» Aim: Switch "screenshot" to "image" in the stretch of lines from the line containing "Task: Click the brush size slider handle" through the end of the lines, and change nothing else. Give back only that stretch, without the pictures.

═══ Information provided ═══

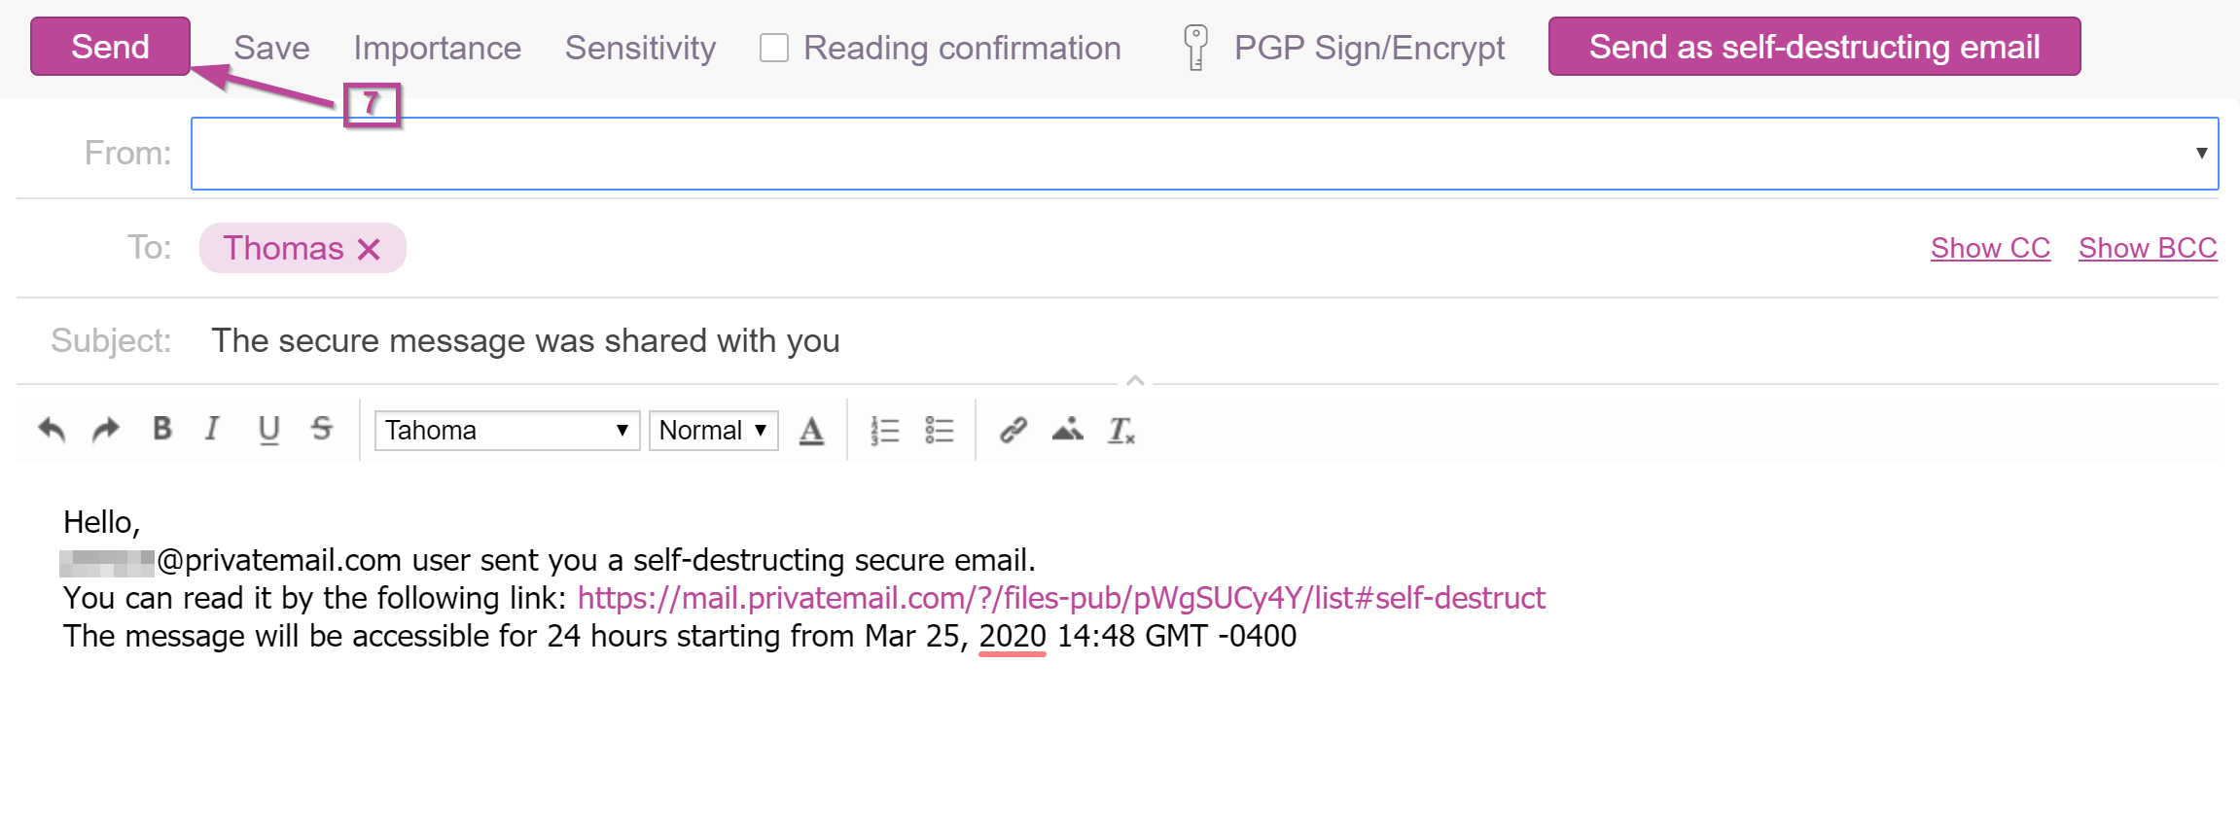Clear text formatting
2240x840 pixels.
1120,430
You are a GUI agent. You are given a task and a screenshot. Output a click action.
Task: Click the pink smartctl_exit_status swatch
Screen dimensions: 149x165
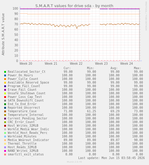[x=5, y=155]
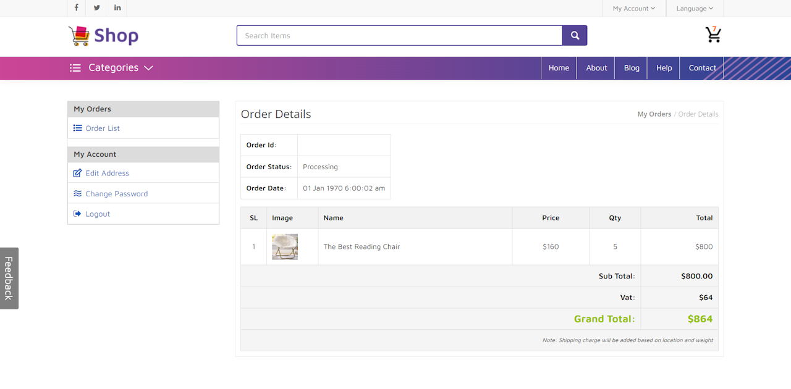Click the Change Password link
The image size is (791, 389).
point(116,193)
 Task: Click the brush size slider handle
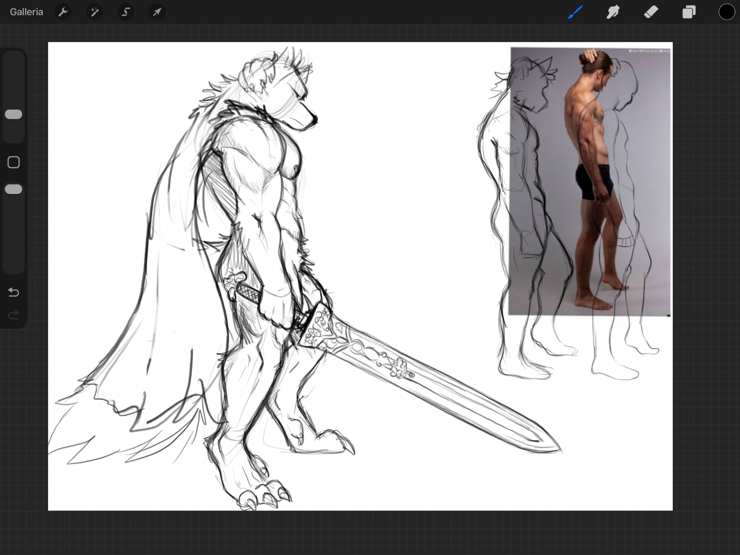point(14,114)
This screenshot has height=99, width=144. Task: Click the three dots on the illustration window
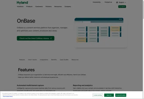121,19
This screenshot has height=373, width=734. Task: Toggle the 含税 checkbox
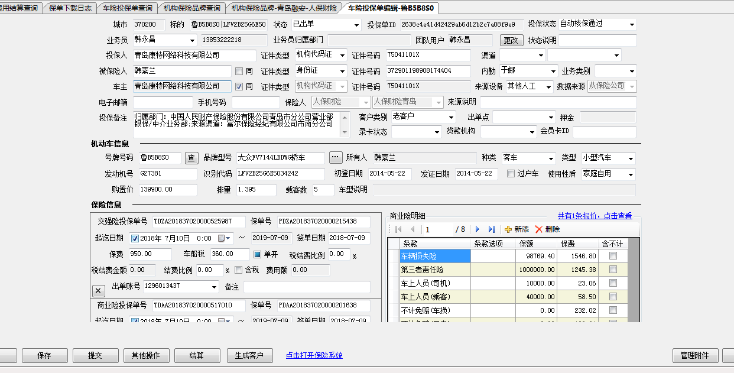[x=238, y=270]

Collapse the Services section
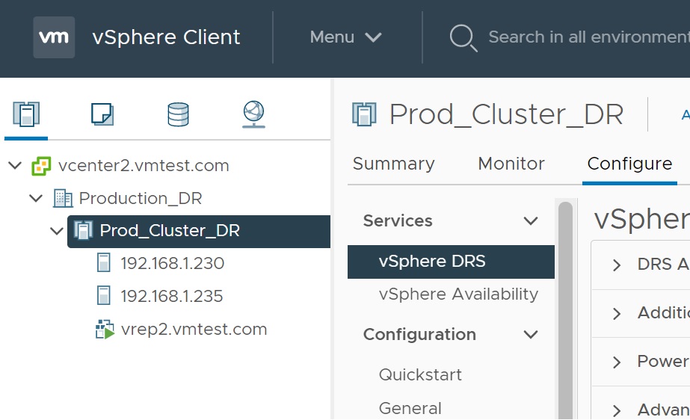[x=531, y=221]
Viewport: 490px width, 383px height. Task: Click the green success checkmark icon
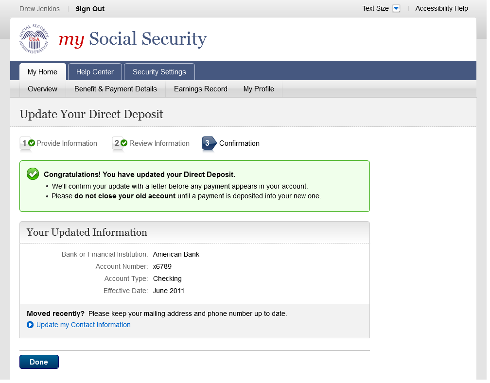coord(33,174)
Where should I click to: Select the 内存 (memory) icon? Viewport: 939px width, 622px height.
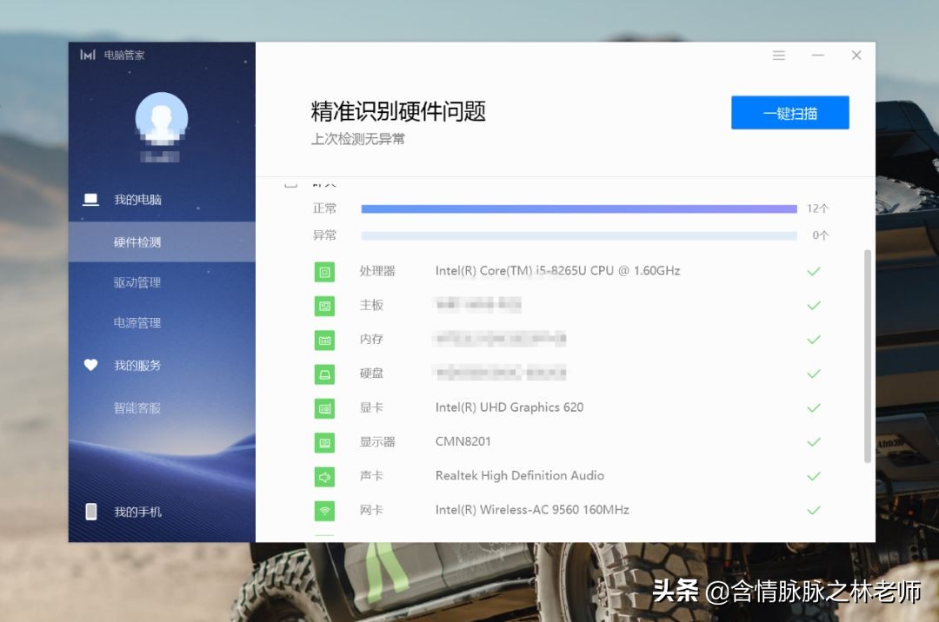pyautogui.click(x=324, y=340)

═══

» Complete response:
 Task: Click the brush size slider handle
point(14,114)
This image has height=99, width=144. Task: Click the three dots on the illustration window
121,19
This image has height=373, width=734. Task: Toggle the 含税 checkbox
[x=238, y=270]

Collapse the Services section
[x=531, y=221]
Viewport: 490px width, 383px height. Task: Click the green success checkmark icon
coord(33,174)
Where should I click to: Select the 内存 (memory) icon? Viewport: 939px width, 622px height.
pyautogui.click(x=324, y=340)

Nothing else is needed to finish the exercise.